Stored records:
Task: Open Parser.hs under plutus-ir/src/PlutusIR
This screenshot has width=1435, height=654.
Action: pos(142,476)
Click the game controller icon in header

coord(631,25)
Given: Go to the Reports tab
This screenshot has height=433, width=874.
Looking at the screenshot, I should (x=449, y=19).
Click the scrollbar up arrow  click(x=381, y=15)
* * *
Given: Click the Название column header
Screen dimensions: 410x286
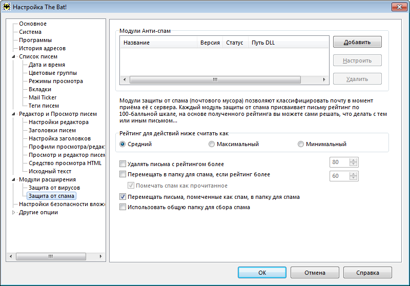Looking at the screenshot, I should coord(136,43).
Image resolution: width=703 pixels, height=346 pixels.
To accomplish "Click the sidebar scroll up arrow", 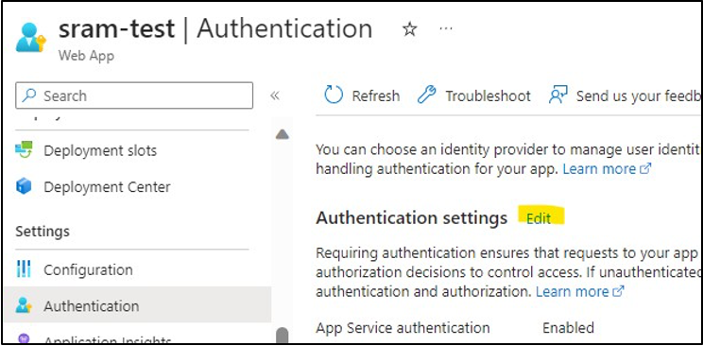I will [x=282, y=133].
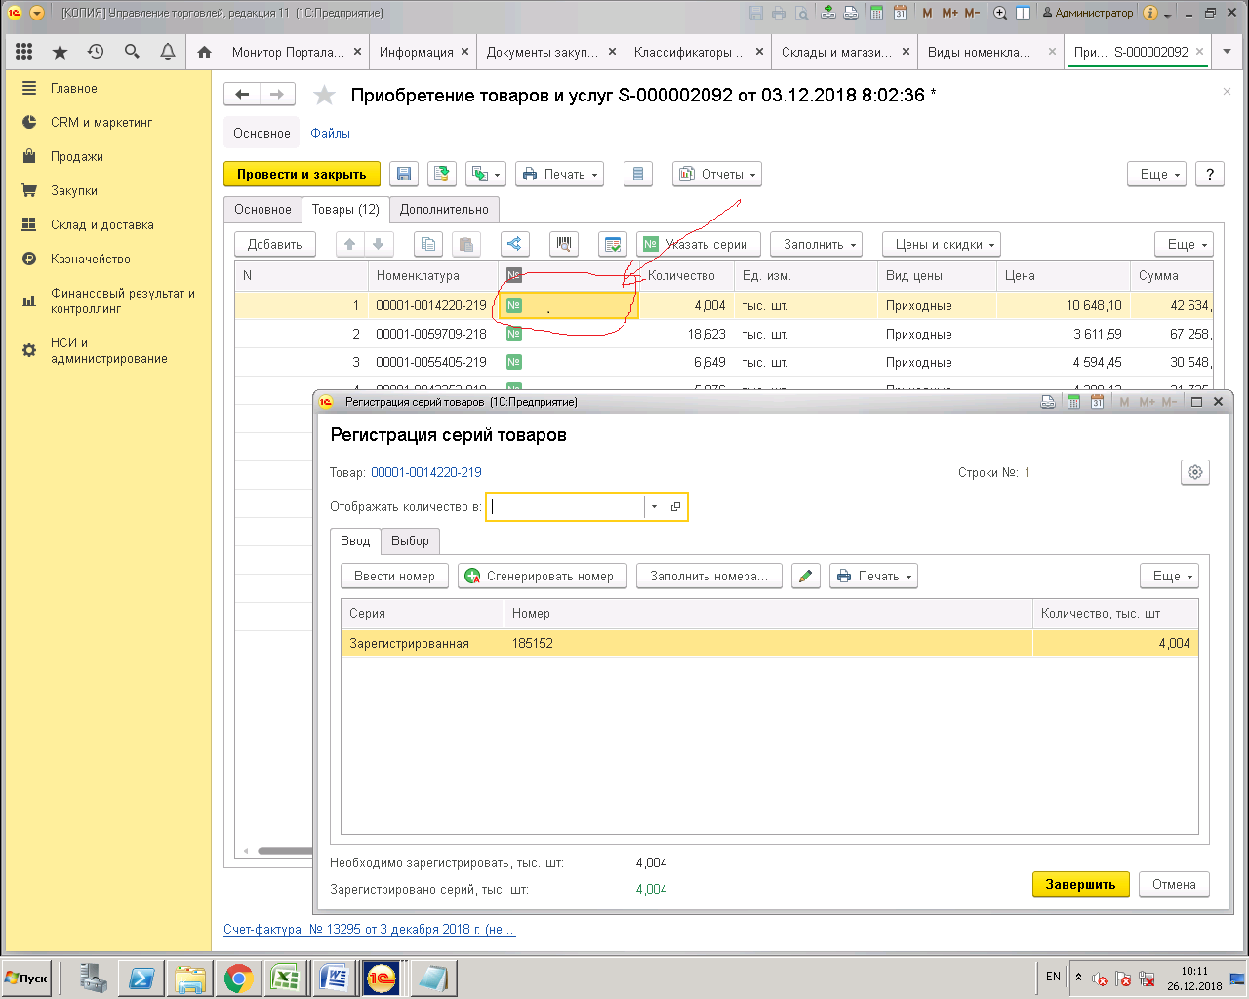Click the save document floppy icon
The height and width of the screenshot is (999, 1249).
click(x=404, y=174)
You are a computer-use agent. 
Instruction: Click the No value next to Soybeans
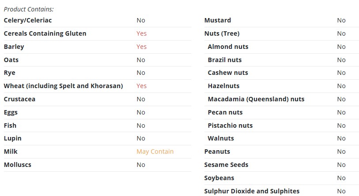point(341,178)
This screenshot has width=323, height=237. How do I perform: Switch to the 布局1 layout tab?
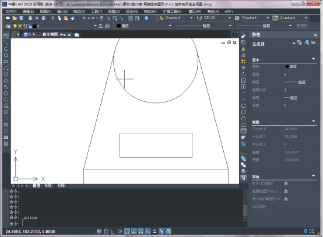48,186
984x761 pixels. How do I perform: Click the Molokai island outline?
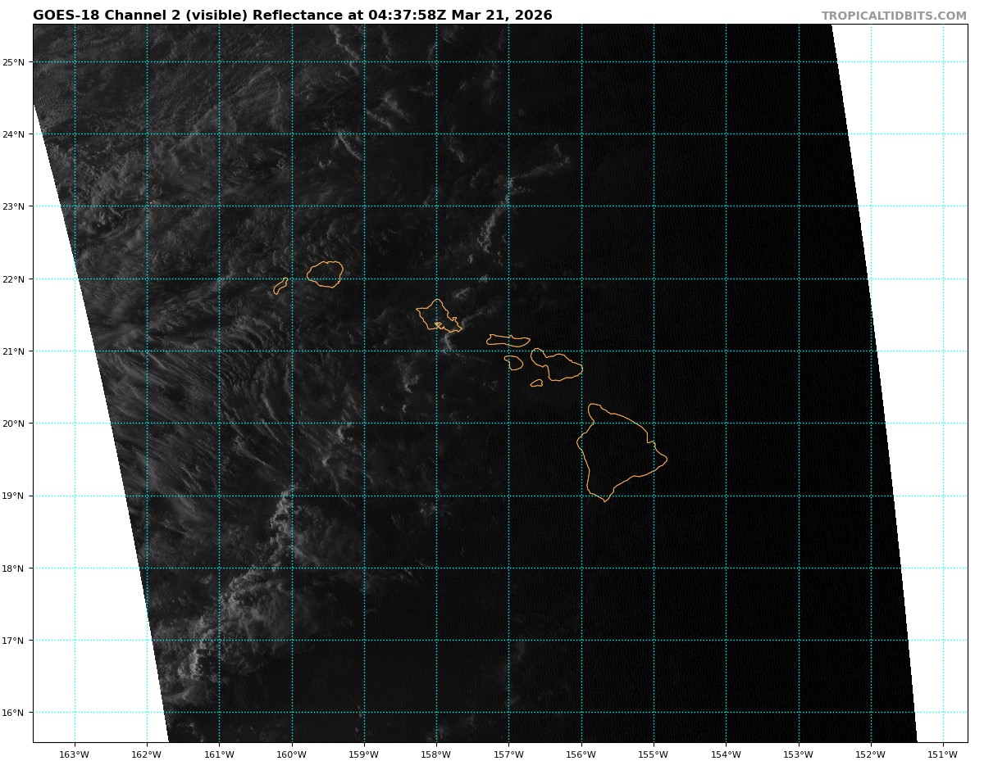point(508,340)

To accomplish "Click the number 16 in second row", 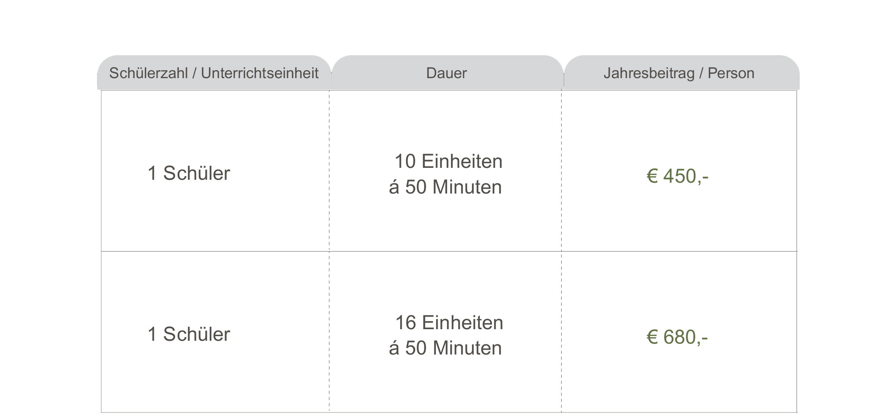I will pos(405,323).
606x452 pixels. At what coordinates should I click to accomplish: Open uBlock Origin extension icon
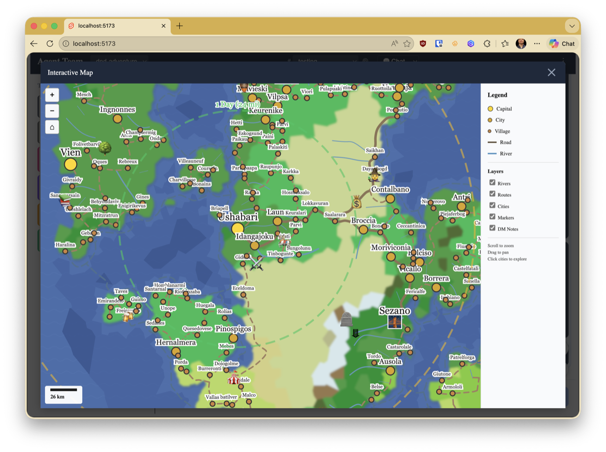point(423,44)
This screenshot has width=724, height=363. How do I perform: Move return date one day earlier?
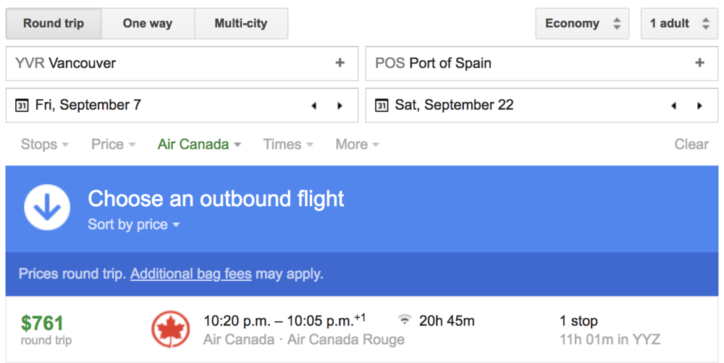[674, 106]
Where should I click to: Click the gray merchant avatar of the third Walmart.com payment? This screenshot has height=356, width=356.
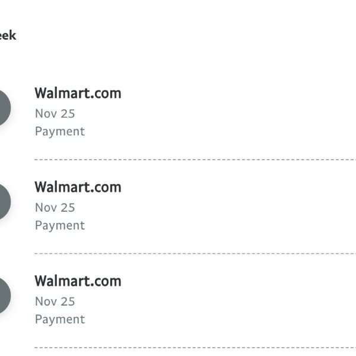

Work instructions »
Copy each line of the data that includes the word "Given".

Task response »
Given: Go to the Reports tab
Given: Click the Название column header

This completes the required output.